Access to and from Custom House Place and Thomas Steers way is via Sugar House Steps, which are made up of concentric sets of steps and stone terracing suitable for sitting on. From spring to November the seating is covered in green, and they are commonly known as the Green Steps.

===Point of arrival===
Includes a bus station and a multi-storey car park at the edge of the main shopping district.

The new multimillion-pound Paradise Street Interchange (renamed Liverpool ONE bus station in September 2009), is a public transport interchange built in November 2005 to replace Paradise Street Bus Station, which was demolished to make way for the new Liverpool ONE shopping district.

As the main access point to the Liverpool ONE shopping centre, the interchange includes ten bus stops each designed to take up to 20 departures per hour serving 10 million people per year.

==Criticism==
The Open Spaces Society has criticised the removal of public rights of way in the development area and fears that universal access to Liverpool's central streets may be denied to citizens in future. However, the streets that make up Liverpool ONE still exercise public rights of way in agreement with the city council, for as long as this agreement stands. Liverpool ONE has not removed any public rights of way, and all streets within Liverpool ONE are subject to the byelaws of the city council in relation to the Highways Act.
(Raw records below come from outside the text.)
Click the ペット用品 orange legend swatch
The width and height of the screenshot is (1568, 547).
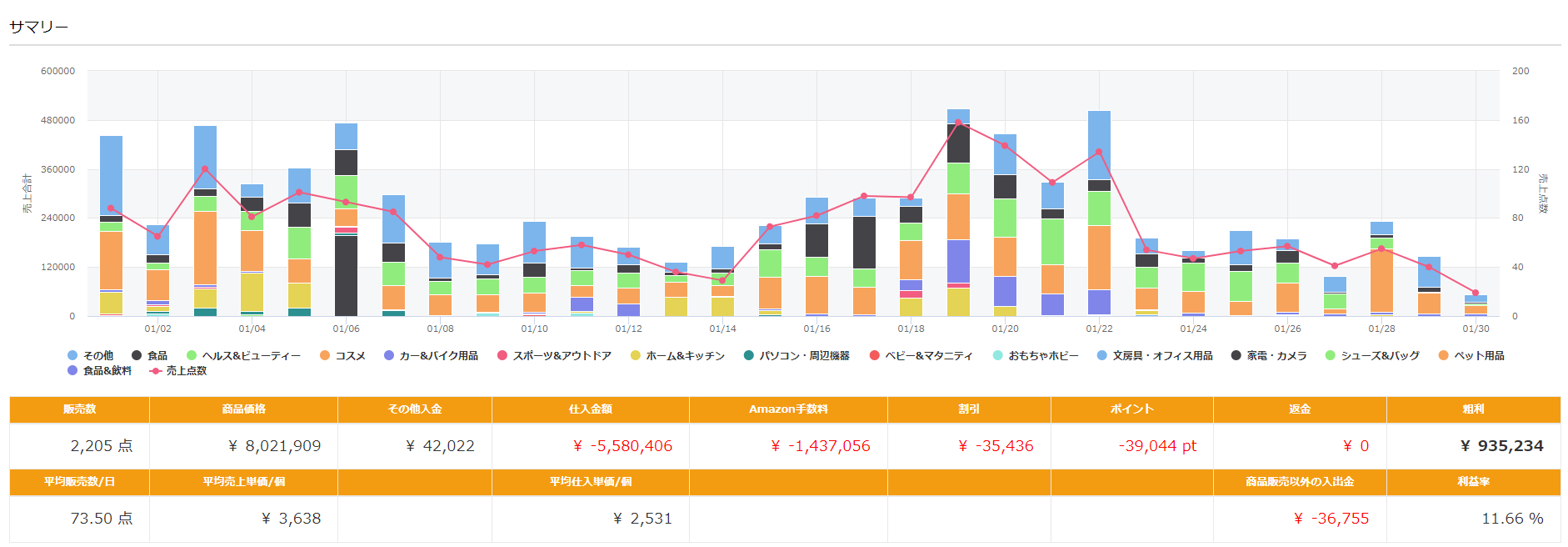(1444, 355)
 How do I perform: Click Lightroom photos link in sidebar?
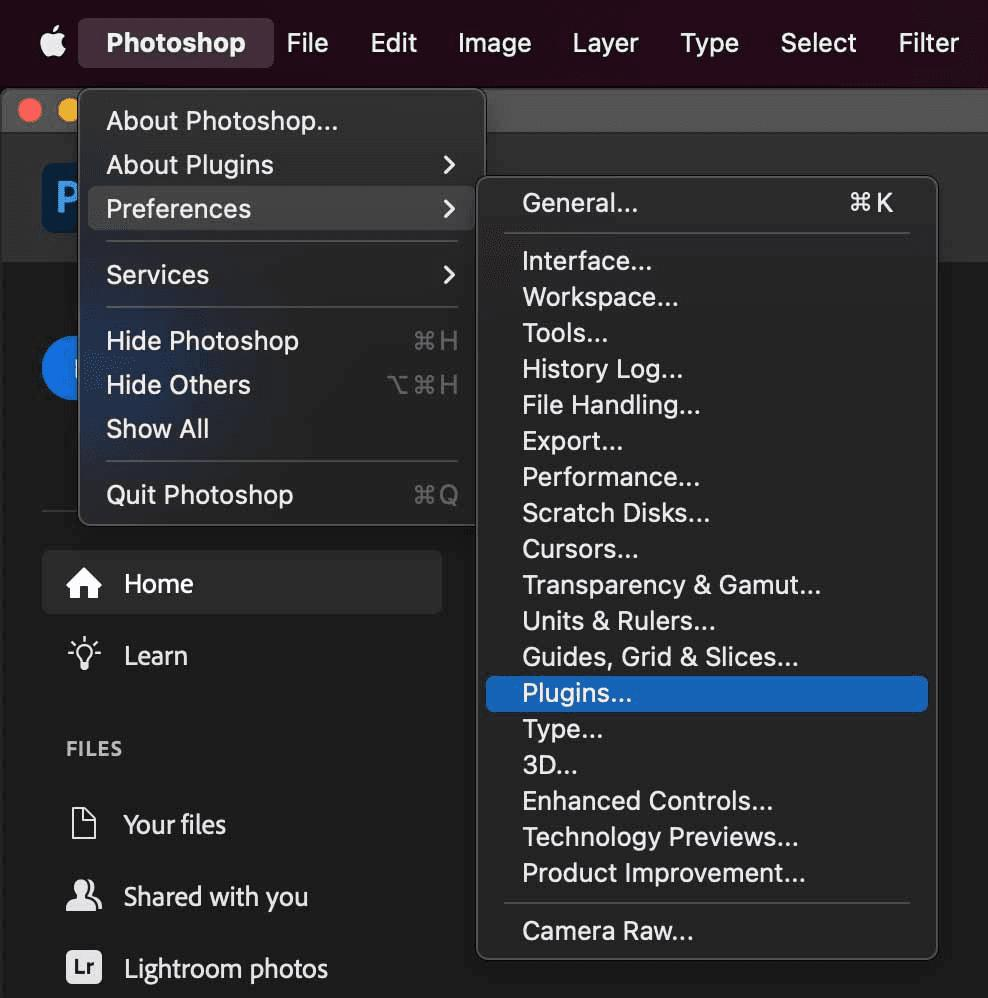(x=226, y=969)
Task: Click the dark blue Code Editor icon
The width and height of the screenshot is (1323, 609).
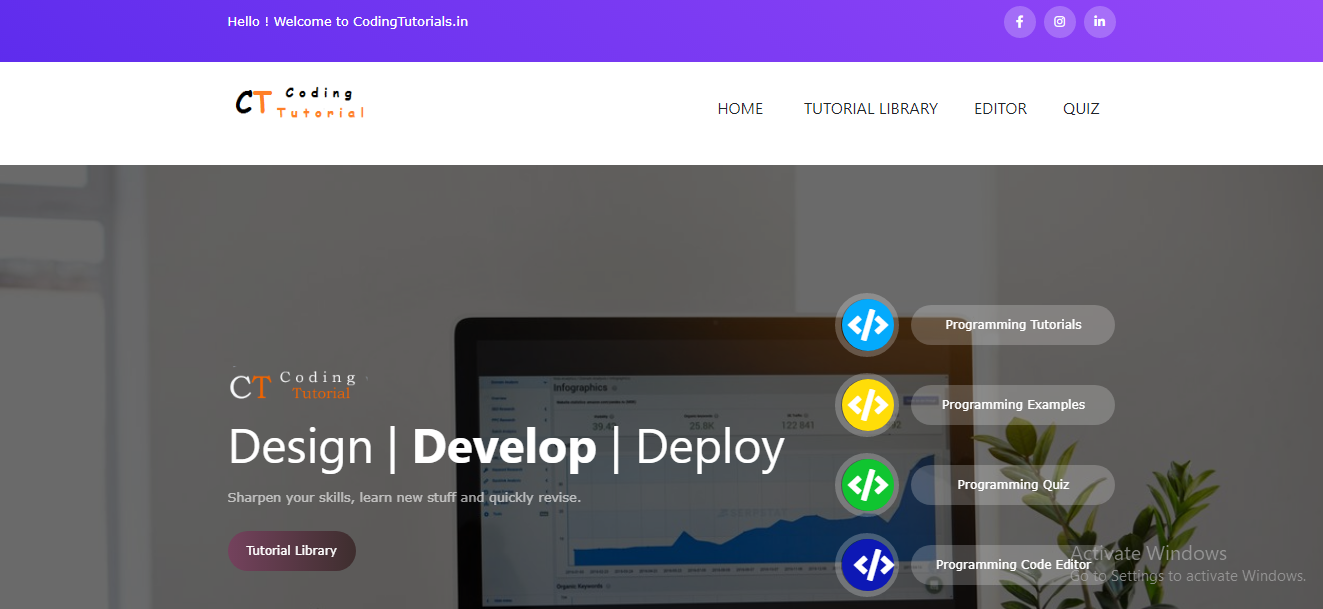Action: [x=867, y=565]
The centre has also been criticised for alienating local businesses (such as Lewis's, Rapid Hardware, and the stores on Bold Street), and for shifting Liverpool's shopping district (noting empty units around Lime Street and Ranelagh Street). From Liverpool ONE's construction beginning in 2008, it siphoned customers away from Cavern Walks, St. John's Shopping Centre, and Metquarter. However, the project won a MAPIC Award in 2009.